E arrivò la difesa d’ufficio del Movimento Cinque Stelle. Sui tagli, il partito affida al giornalista, ex direttore de La Padania e già vicedirettore e direttore vicario di Libero (due testate che attingevano a piene mani dai contributi pubblici), ex leghista e poi folgorato sulla via del Movimento, Gianluigi Paragone, la replica alle durissime accuse che, ormai da ogni parte, piovono in testa al governo gialloverde.
La difesa di Paragone arriva dal Blog delle Stelle in un video, che come di prassi è stato “verbalizzato” in un post. In cui definisce “casta” i piccoli editori e rispedisce al mittente le accuse di voler soffocare la libertà di stampa in Italia.
“Siccome lo dicevo prima, a maggior ragione posso ribadirlo adesso: i giornalisti italiani sono una Casta, una delle Caste che esistono in Italia. Per questo motivo, quando cerchi di riformare un comparto, nel caso di specie il comparto dell’editoria, ecco che i sacerdoti di questa Casta immediatamente emettono sentenze”.

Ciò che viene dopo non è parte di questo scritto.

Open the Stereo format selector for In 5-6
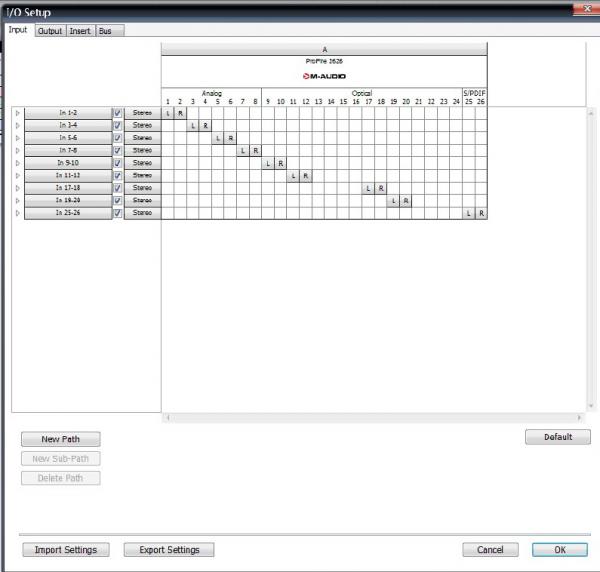600x572 pixels. coord(143,138)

E ancora: “Secondo la Federazione Nazionale della Stampa Italiana e secondo l’Ordine dei giornalisti, noi del MoVimento 5 Stelle e del Governo avremmo cominciato una sorta di regolamento di conti per seguire i desiderata sia del vicepremier e ministro Luigi Di Maio, sia del Sottosegretario con delega all’editoria Vito Crimi. E quale sarebbe l’accusa che ci muovono? Quella di “soffocare il pluralismo dell’informazione e di colpire il diritto dei cittadini ad essere informati” con il taglio dei fondi per l’editoria. Bene, che il taglio dei fondi per l’editoria ci sia, è vero. Che sia richiesto dagli stessi cittadini è altrettanto vero. E che i cittadini e i lettori stiano abbandonando il sistema dell’editoria tradizionale è fuori dubbio”.

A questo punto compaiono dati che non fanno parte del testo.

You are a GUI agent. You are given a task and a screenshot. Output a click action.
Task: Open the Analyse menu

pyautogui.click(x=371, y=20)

Perciò Paragone aggiunge: “Dunque, poiché molti giornalisti e soprattutto tutti i direttori si vantano sempre di una frase, e cioè “noi non abbiamo altri padroni se non i nostri lettori, noi non abbiamo altri azionisti se non i nostri lettori”, ecco che quando i lettori se ne vanno e non comprano più i giornali piccoli, medi o grandi, ecco che gli editori e i giornalisti si lamentano e chiedono ai governi di intervenire. Chiedono appunto di non tagliare i fondi per l’editoria, che sarebbe un po’ come dire: “Cari nostri azionisti, (cioè cari lettori) voi avete decretato l’insuccesso o la morte dei piccoli, medi e grandi giornali, ma in qualche modo dovete comunque continuare a pagarli attraverso i soldi per l’editoria, quindi attraverso soldi pubblici, soldi di tutti. Soldi, cioè, anche di coloro che liberamente avevano scelto di non comprare più quel tipo di giornale”.
Perciò, per l’ultraprotezionista Paragone, che sull’editoria diventa evidentemente iperliberista, la conseguenza è una sola: “Non c’è nessun tentativo né di soffocare il pluralismo dell’informazione né di imbrigliare il giornalismo, come qualcuno lamenta nel nome della Casta. Ma c’è nient’altro che un riordino di un comparto ed è un riordino che parte da un dato di fatto: se è vero che gli unici azionisti sono i lettori e se è altrettanto vero che i lettori non ne vogliono più sapere di un giornale, non è concepibile che indirettamente tutti gli italiani debbano concorrere a tenere in vita dei giornali che in edicola non funzionano più”.